We also leverage [cross-Stack references](
http://docs.aws.amazon.com/AWSCloudFormation/latest/UserGuide/walkthrough-crossstackref.html) to wire up references.

This approach means that you can still leverage all of the same CloudFormation tooling on AWS should you need to.  For
example, your IT team might have existing policies and practices in place that can be kept.  Managing Stacks through the
Mu tools, however, is still ideal, as it is easier to keep your code, metadata, and live site in synch.

TODO(joe): we need a strategy for dealing with AWS limits exhaustion; e.g.
    http://docs.aws.amazon.com/AWSCloudFormation/latest/UserGuide/cloudformation-limits.html.

TODO(joe): should we support "importing" or "referencing" other CloudFormation Stacks, not in the Mu system?

The most interesting question is how Mu projects the primitive concepts in the system into CloudFormation metadata.  For
most Stacks, this is just "composition" that falls out from name substitution, etc.; however, the primitive concepts
introduce "abstraction" and therefore manifest as groupings of physical constructs.  Let us take them in order.

TODO(joe): I'm still unsure whether each of these should be a custom CloudFormation resource type (e.g.,
    `Mu::Container`, `Mu::Gateway`, etc).  This could make it a bit nicer to view in the AWS tools because you'd see
    our logical constructs rather than the deconstructed form.  It's a little less nice, however, in that it's more
    complex implementation-wise, requiring dynamic Lambda actions that I'd prefer to be static compilation actions.

`mu/container` maps to a single `AWS::EC2::Instance`.  However, by default, it runs a custom AMI that uses our daemon
for container management, including configuration, image pulling policies, and more.  (Note that, later on, we will see
that running a CaaS layer completely changes the shape of this particular primitive.)

`mu/gateway` maps to a `AWS::ElasticLoadBalancing::LoadBalancer` (specifically, an [Application Load Balancer](
https://aws.amazon.com/elasticloadbalancing/applicationloadbalancer/)).  Numerous policies are automatically applied
to target the Services wired up to the Gateway, including routine rules and tables.  In the event that a Stack is
publically exported from the Cluster, this may also entail modifications of the overall Cluster's Ingress/Egress rules.

TODO: `mu/func` and `mu/event` are more, umm, difficult.

`mu/volume` is an abstract Stack type and so has no footprint per se.  However, implementations of this type exist that
do have a footprint.  For example, `aws/ebs/volume` derives from `mu/volume`, enabling easy EBS-based container
persistence.  Please refer to the section below on native AWS Stacks to understand how this particular one works.

`mu/autoscaler` generally maps to an `AWS::AutoScaling::AutoScalingGroup`, however, like the Gateway's mapping to the
ELB, its mapping to the AWS scaling group entails a lot of automatic policy to properly scale attached Services.

Finally, `mu/extension` is special, and doesn't require a specific mapping in AWS.  The extension providers themselves,
like `aws/cf/template`, will possibly generate domain-specific mappings of their own, however.

TODO(joe): perhaps we should have an `aws/cf/customresource` extension type for custom CloudFormation types.

*PROVIDED INFORMATION:*
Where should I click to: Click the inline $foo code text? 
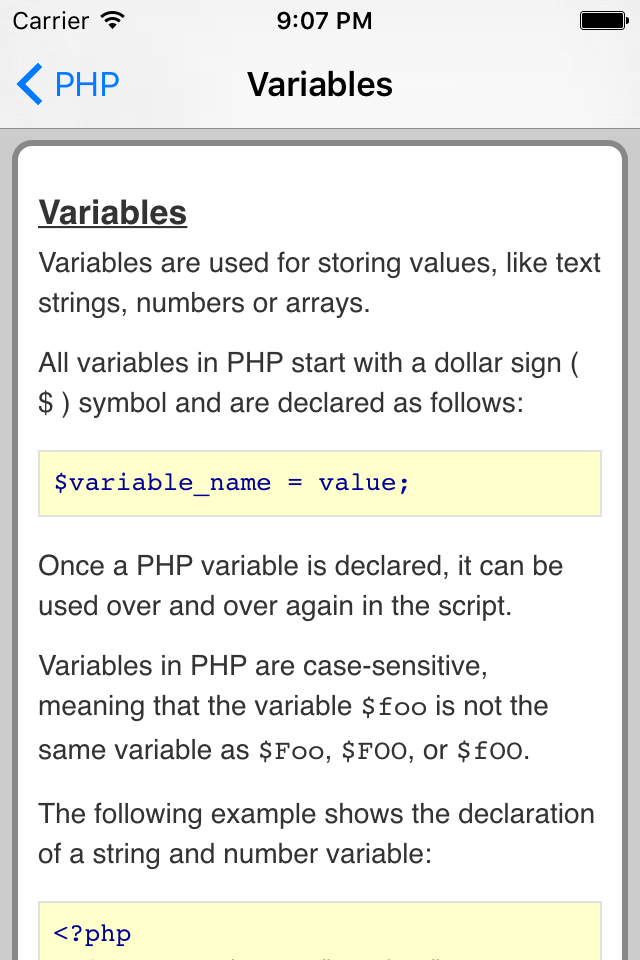click(394, 707)
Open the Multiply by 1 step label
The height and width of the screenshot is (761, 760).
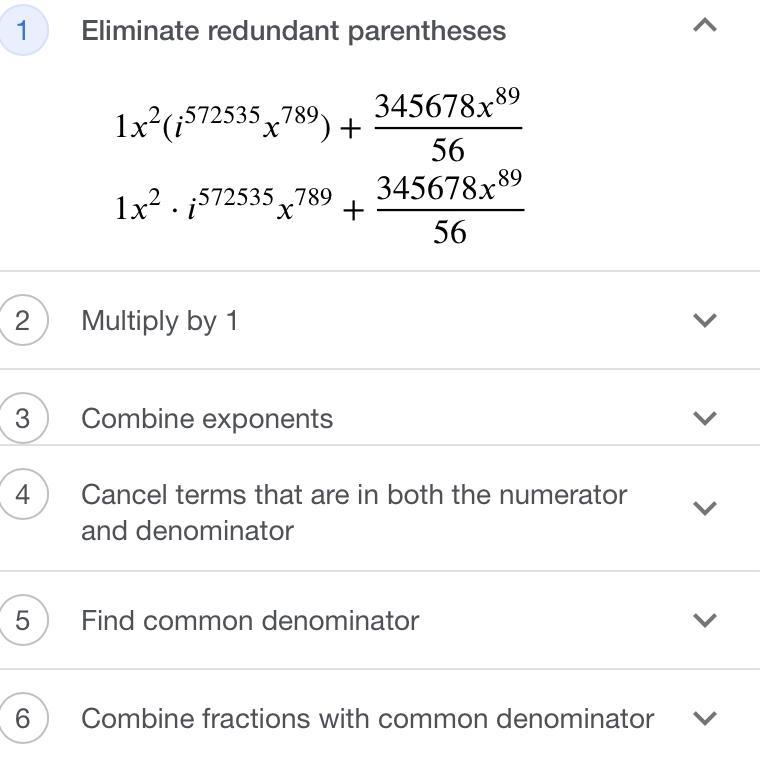tap(159, 321)
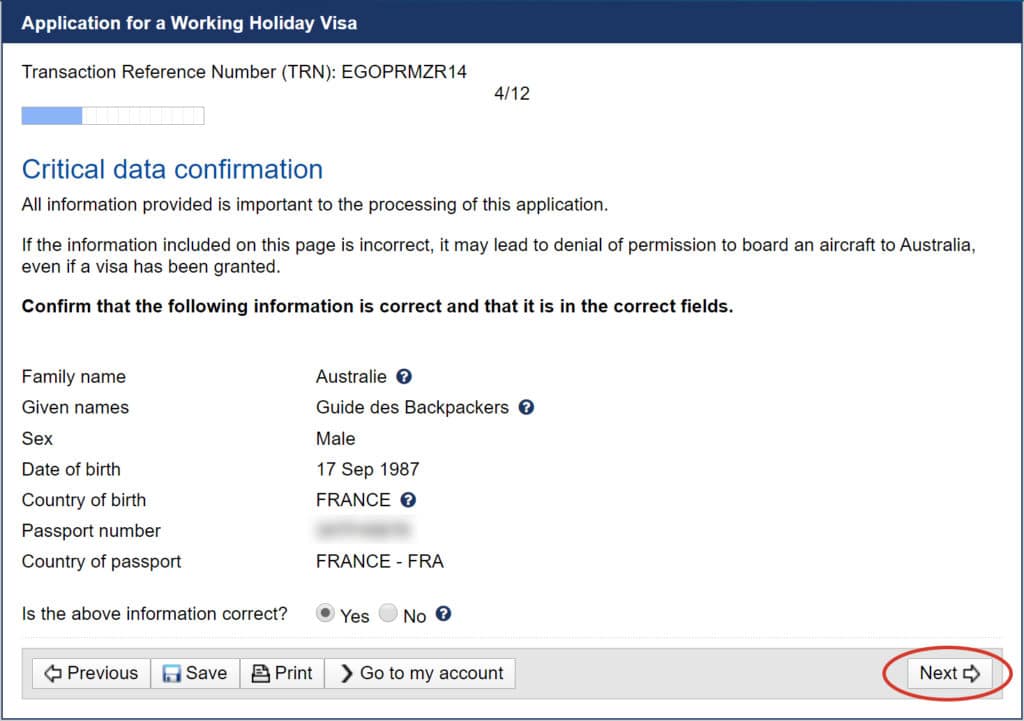Click the Critical data confirmation heading
Screen dimensions: 1024x721
pyautogui.click(x=172, y=170)
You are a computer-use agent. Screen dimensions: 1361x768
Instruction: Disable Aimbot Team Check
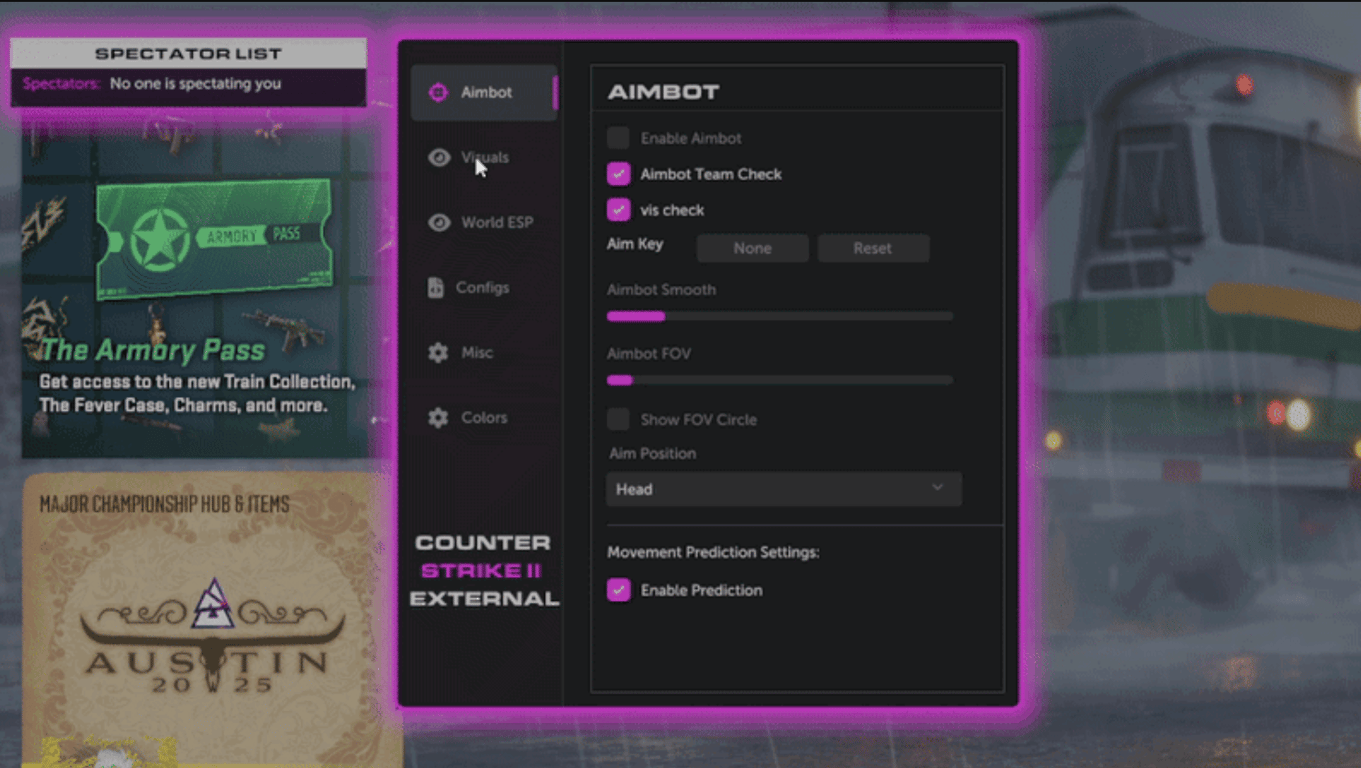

*WHAT THE EXERCISE ASKS:*
List every identifier beginning with "mu/" that appears in the excerpt on Mu and CloudFormation, in order of first appearance. The records play no part in the task here.

*FULL ANSWER:*
mu/container
mu/gateway
mu/func
mu/event
mu/volume
mu/autoscaler
mu/extension